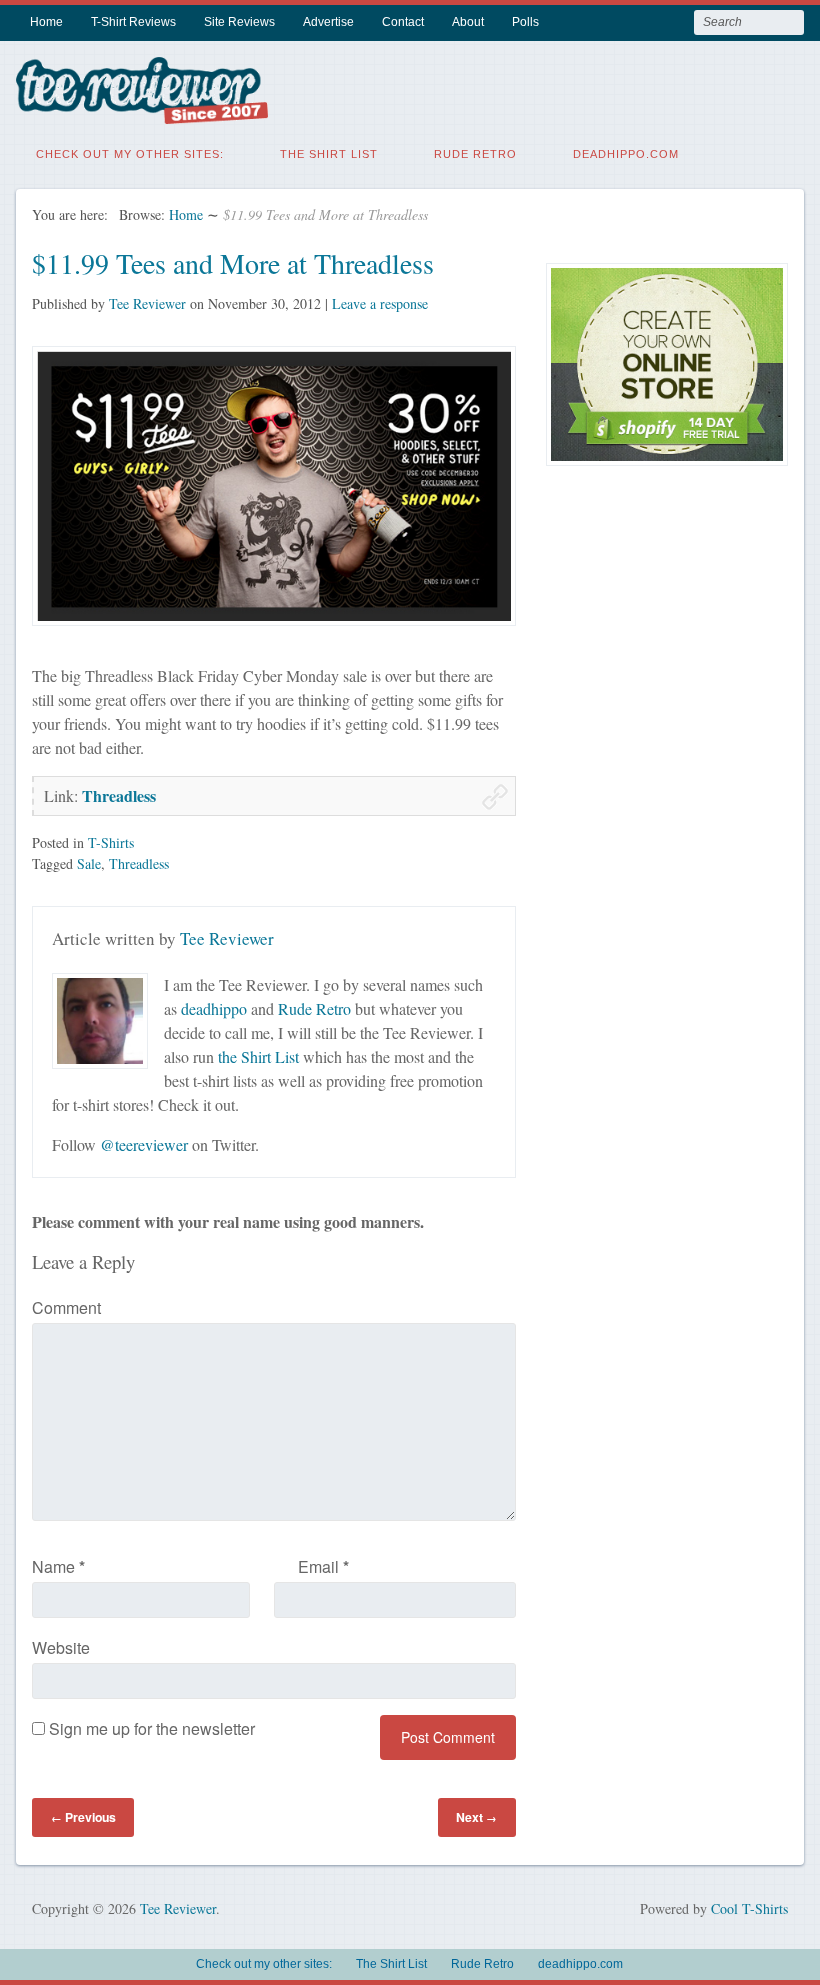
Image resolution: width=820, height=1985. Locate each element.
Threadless (119, 795)
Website (61, 1647)
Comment (66, 1307)
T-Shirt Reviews (133, 22)
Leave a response (380, 303)
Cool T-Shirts (749, 1908)
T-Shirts (111, 842)
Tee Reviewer (147, 303)
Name (58, 1566)
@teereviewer (144, 1144)
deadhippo (214, 1008)
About (468, 22)
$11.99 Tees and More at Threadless (233, 263)
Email (323, 1566)
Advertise (328, 22)
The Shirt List (329, 154)
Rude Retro (475, 154)
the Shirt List (258, 1056)
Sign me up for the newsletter (150, 1728)
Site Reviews (239, 22)
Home (46, 22)
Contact (403, 22)
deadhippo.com (626, 154)
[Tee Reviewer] (142, 111)
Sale (89, 863)
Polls (525, 22)
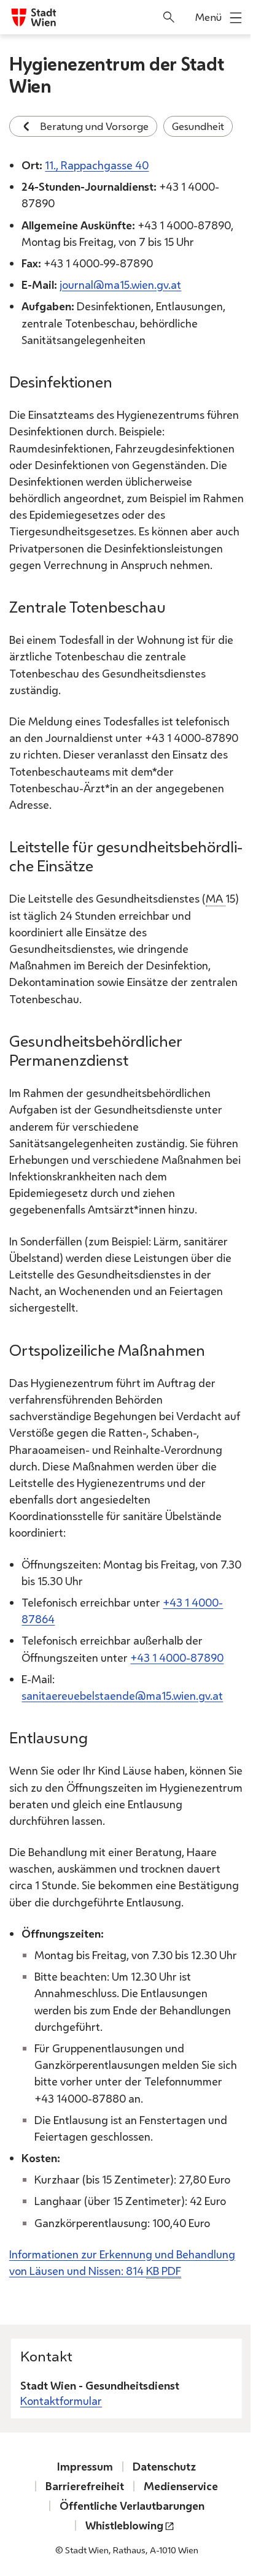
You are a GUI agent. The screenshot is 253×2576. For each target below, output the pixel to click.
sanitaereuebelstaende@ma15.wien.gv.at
·····
What you should do> Every line from the one containing "Rude Retro (475, 154)" through the last line of the records is to be reproduced exactly, with pictures left out and nothing else given.

Completed exercise>
Rude Retro (475, 154)
the Shirt List (258, 1056)
Sign me up for the newsletter (150, 1728)
Site Reviews (239, 22)
Home (46, 22)
Contact (403, 22)
deadhippo.com (626, 154)
[Tee Reviewer] (142, 111)
Sale (89, 863)
Polls (525, 22)
You are a GUI agent. The screenshot is 253×2576. For each target below, output the pixel to click.
sanitaereuebelstaende@ma15.wien.gv.at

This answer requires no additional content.